**What to produce**: Convert the lines of the material, from the line containing "Open the FitTracker home title link" through the end of the material (both ends included), into a Markdown table with the columns Row and Line, skipping blank lines and leaving out the pictures.

**Provided data**:
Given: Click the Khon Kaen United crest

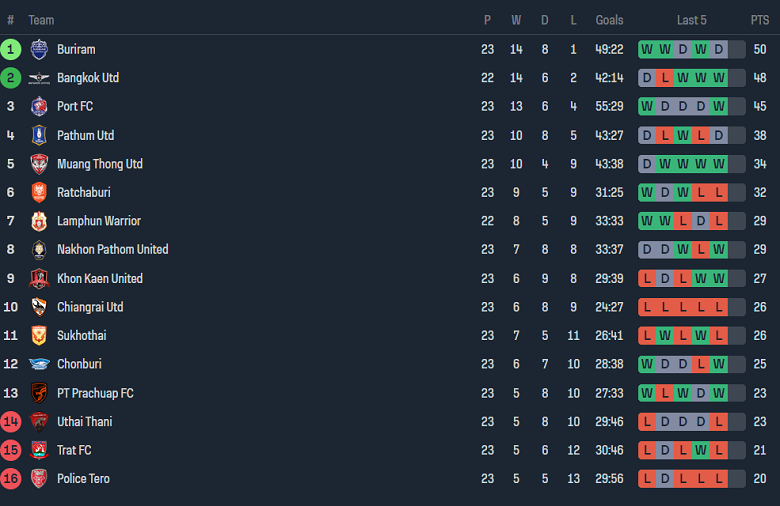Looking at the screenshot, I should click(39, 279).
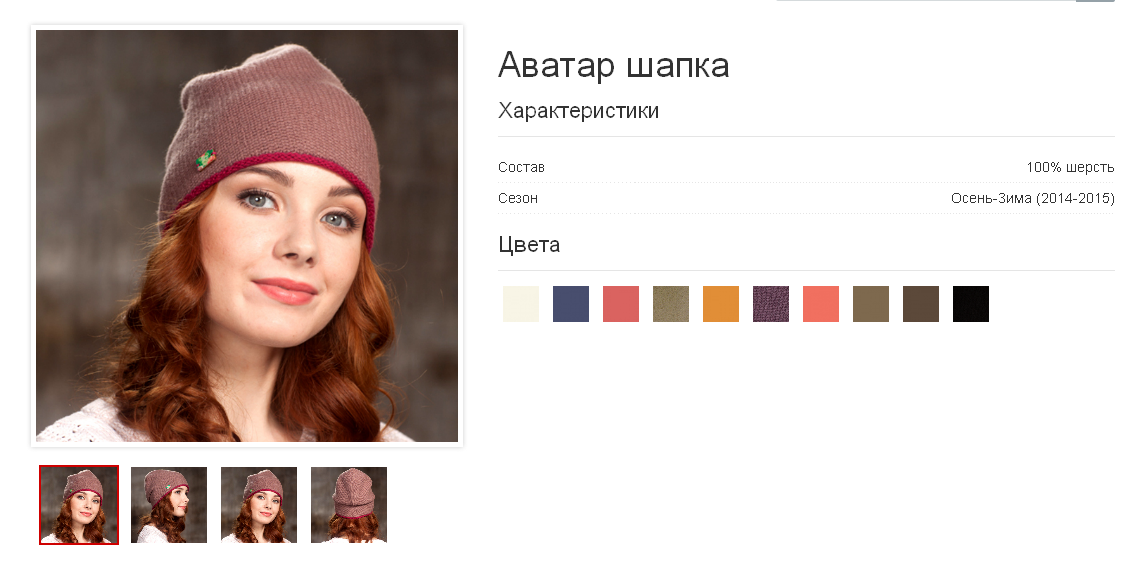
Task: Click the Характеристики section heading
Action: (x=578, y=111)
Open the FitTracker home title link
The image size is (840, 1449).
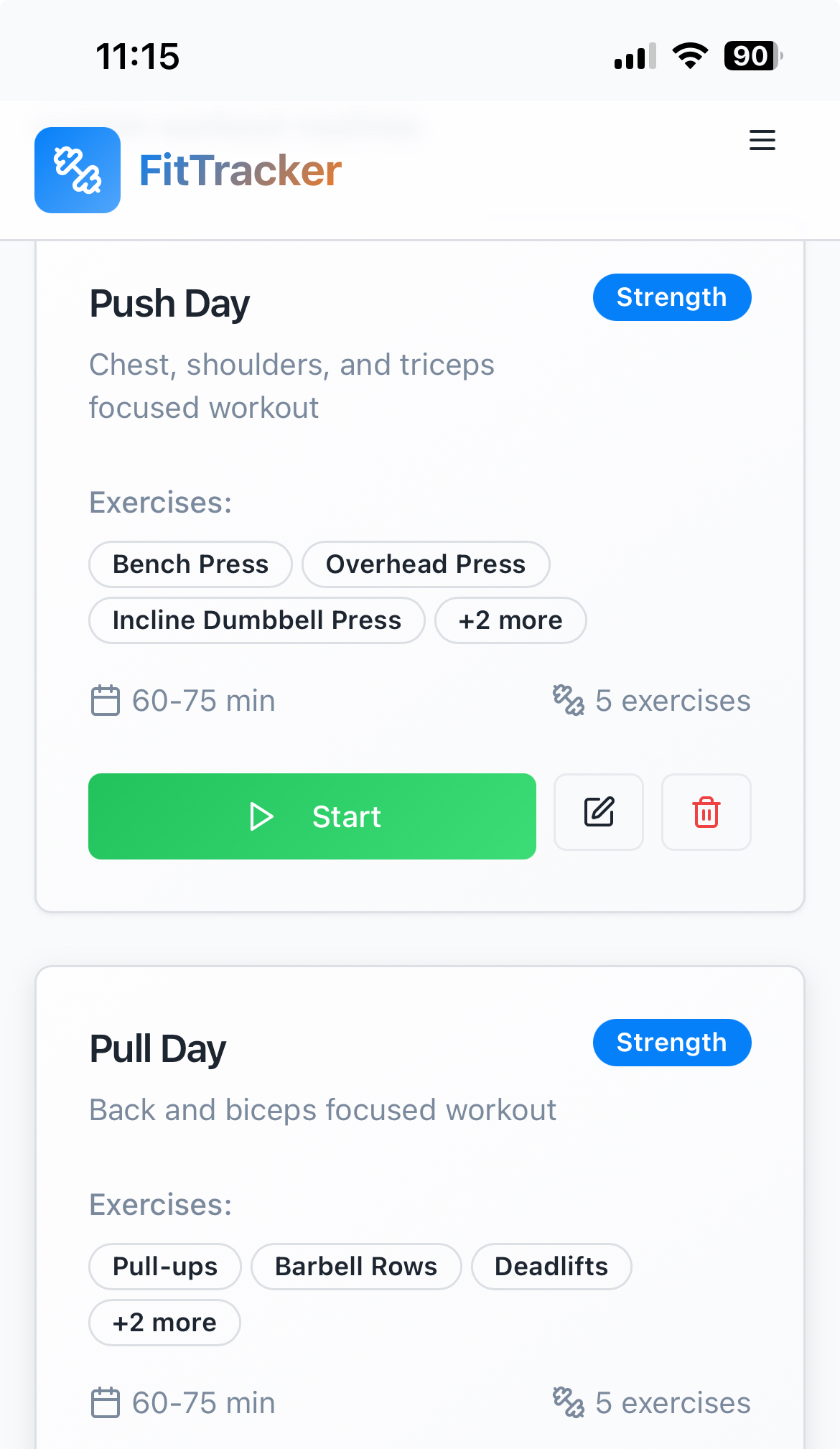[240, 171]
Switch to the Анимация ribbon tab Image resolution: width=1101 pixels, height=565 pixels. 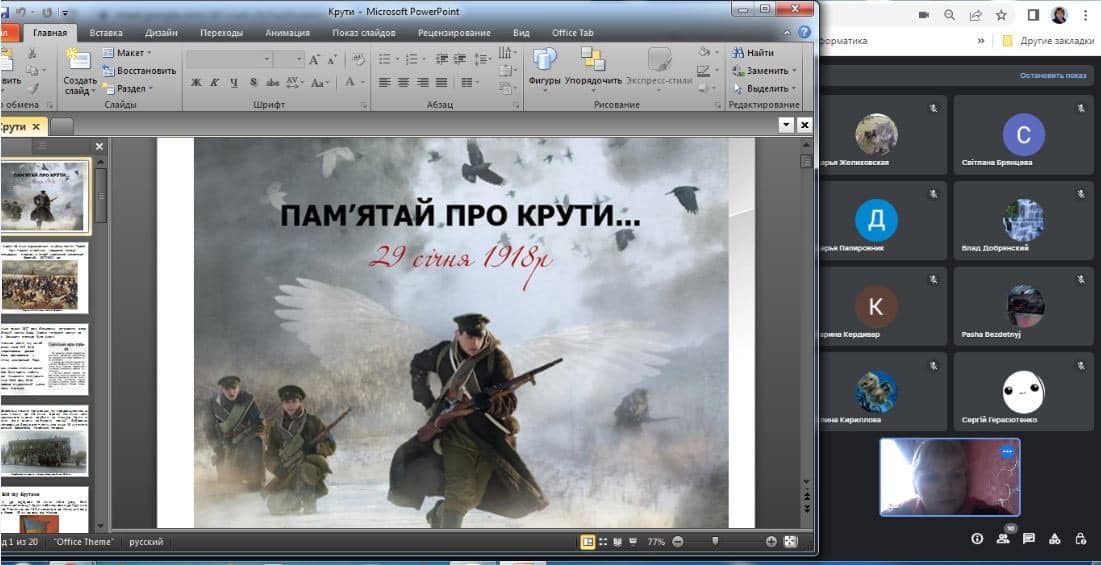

**Result for this task**:
| Row | Line |
|---|---|
| 1 | Open the FitTracker home title link |
| 2 | The image size is (840, 1449). |
| 3 | [240, 171] |
| 4 | Switch to the Анимация ribbon tab Image resolution: width=1101 pixels, height=565 pixels.  |